If we can find ways to disrupt our own habit of clinging to our continuity story, to just strip it all down—without having to wait to lose a loved one, or get that terminal diagnosis from our doctor, or lie on that gurney —then what we find there in any bare moment is creative, instantaneous playfulness. It is this raw energy that spoke directly to Longchenpa: “All that is has me—universal creativity, pure and total presence—as its root. How things appear is my being. How things arise is my manifestation.”

Impermanence is not just an illuminator of loss. It is an illuminator of newness, the ever-unfolding present moment and its creativity.

Emerging from the bardo, we reenter the flow of life with a new sense of groundlessness: it is clear that “later” is not always a luxury that will be available to us; we are also disconnected from the past. That makes nowness starkly available. The perspective gained in the bardo cuts through petty concerns.

It cuts through delusions so that whatever we contact, we do so with a raw presence, without the denial of impermanence. As long as we remain in this illumined state and still remember that grasping is futile, a new kind of openness becomes available to us. We have lost our delusions; to love and live now is to do so with nothing to lose because, for the time being, what really mattered has already been lost.

The Vajrayana idea of death, birth, and reincarnation is not just a matter of preparing for physical death, or dealing with the loss of our loved ones with rituals and prayers, or having the right attitude in mourning and grief. It is the messenger of our own uncontrived being, delivering us into the basic space of pure being. It shows us what comes after rupture. What may be the most poignant thing about the loss of a loved one is that after they have passed away, life simply keeps going. It just keeps going.

Death is connected to rebirth. The rupture of bardo inevitably leads to whatever is next. If we appreciate these successive deaths and rebirths in our lives, then we can value the bardo for what it is—the pause that makes movement apparent, the silence that makes all sounds more vivid, the end that clarifies what exactly we will now be beginning. Impermanence is not just an illuminator of loss. It is an illuminator of newness, the ever-unfolding present moment and its creativity.

Traditionally, we have three different possibilities for what happens after death. There is the default mode of rebirth with all these accumulated, bulky layers of previous karmic propensities. There is also the kind of reincarnation that great compassionate beings, such as the Dalai Lama and the Karmapa, consciously choose for the highest benefit of sentient beings in this world. 
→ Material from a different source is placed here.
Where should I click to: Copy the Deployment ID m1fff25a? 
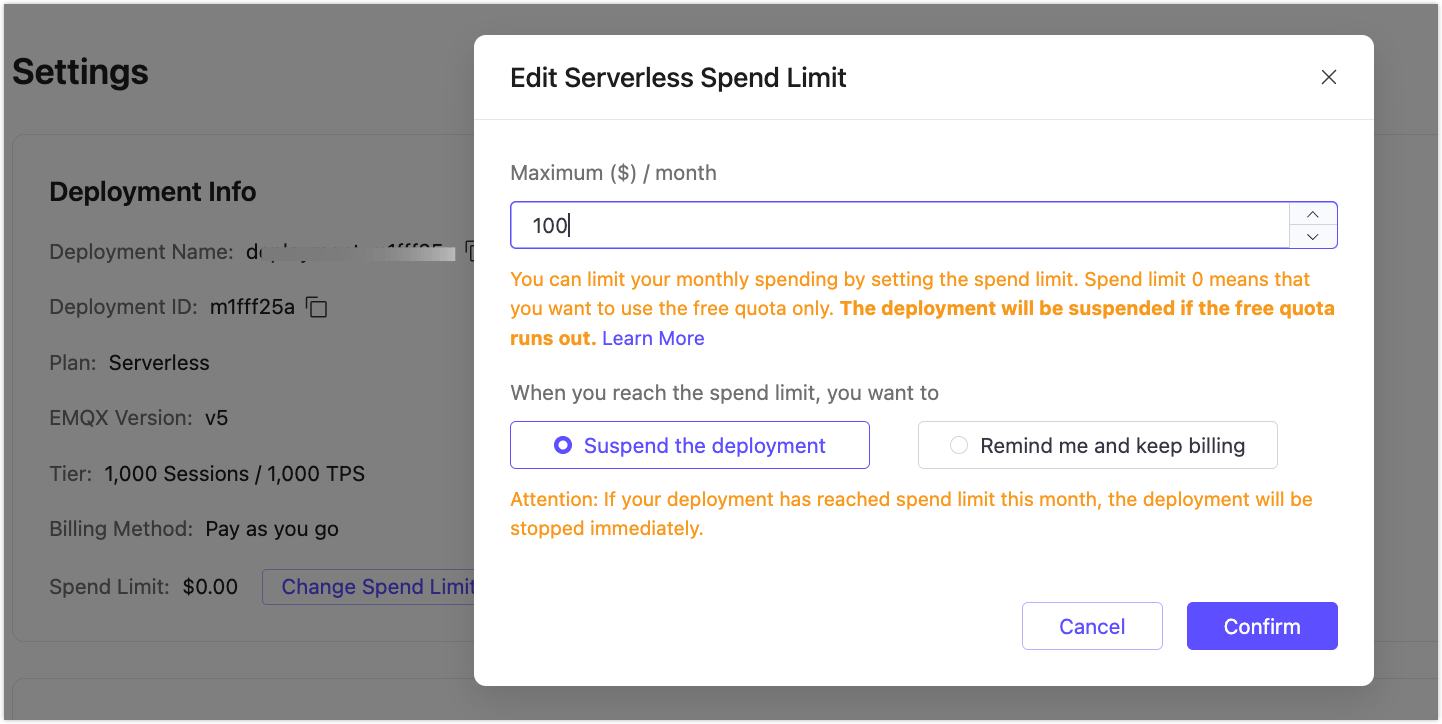point(316,308)
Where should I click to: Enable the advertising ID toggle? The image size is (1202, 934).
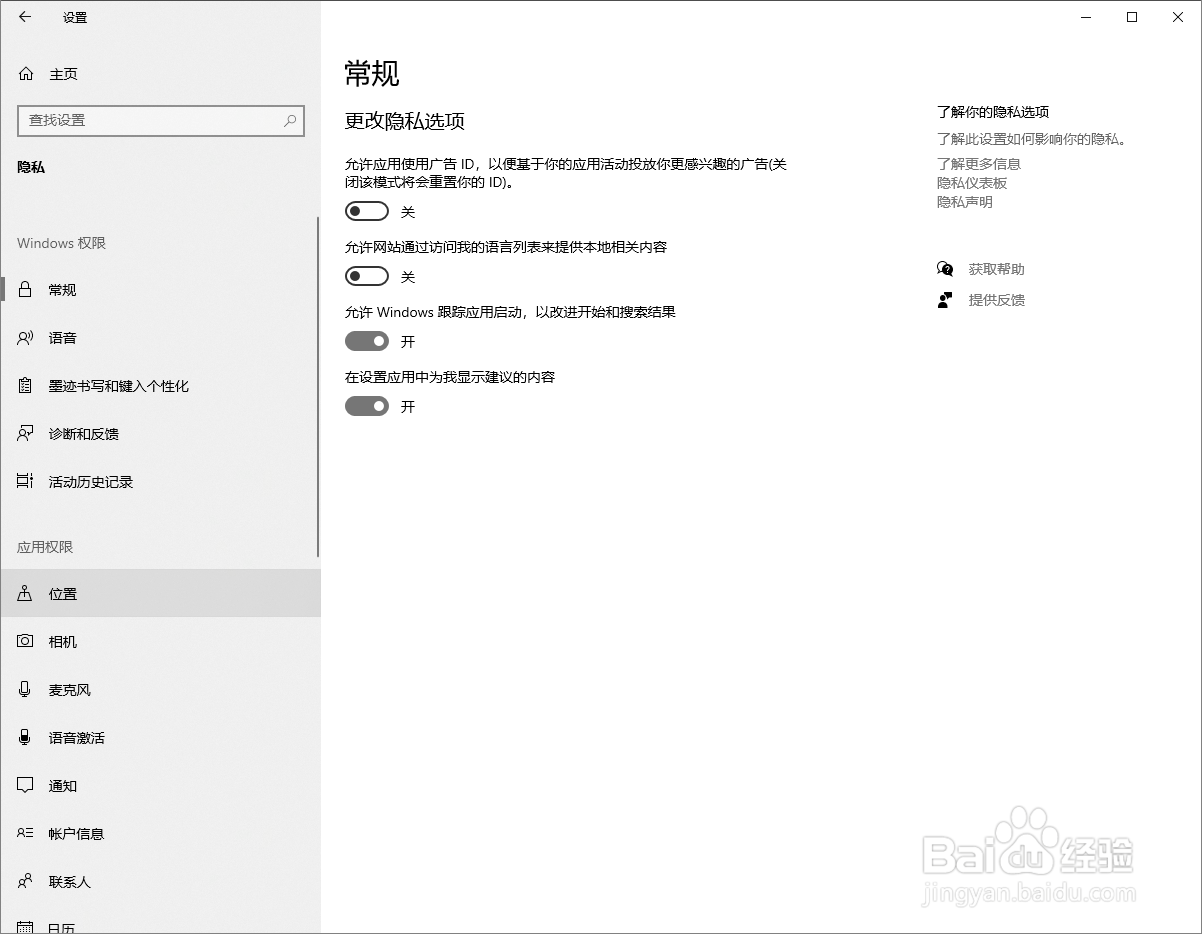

But then there is something else: this more impersonal, ceaseless creativity that keeps multiplying itself in playful modes of being, like the image from the Avatamsaka Sutra of a radiant buddha oozing buddhas from every pore of his or her being, and from every pore of every one of those buddhas, more buddhas giving way to whole other universes of being. This is true compassion, a total responsiveness to what is here.

That’s the kind of life after death that Vajrayana practitioners rehearse in deity yoga. It is a practice of dying to the contrived self in order to arise in the creative space of momentary presence. It is bursting forward into life, emerging with this pure primordial creativity at play in the shifting fields of empty identities. It’s a kind of regeneration, a total recycling, a complete merging and reemerging.
It is a shifting ground, because compassionate responsiveness is not static; we never step into the same river twice. 

But this doesn’t mean that there is nothing there. It isn’t that there is something there, either—but it’s not nothing. Longchenpa calls it the “self-originating clear light” and says that in this light, “what appears is neither concretized nor latched onto, because what appears never becomes what it seems to be and is intrinsically free.” You see? It is not just another construct. It’s the ground that does not need to be contrived or maintained. It’s experience itself.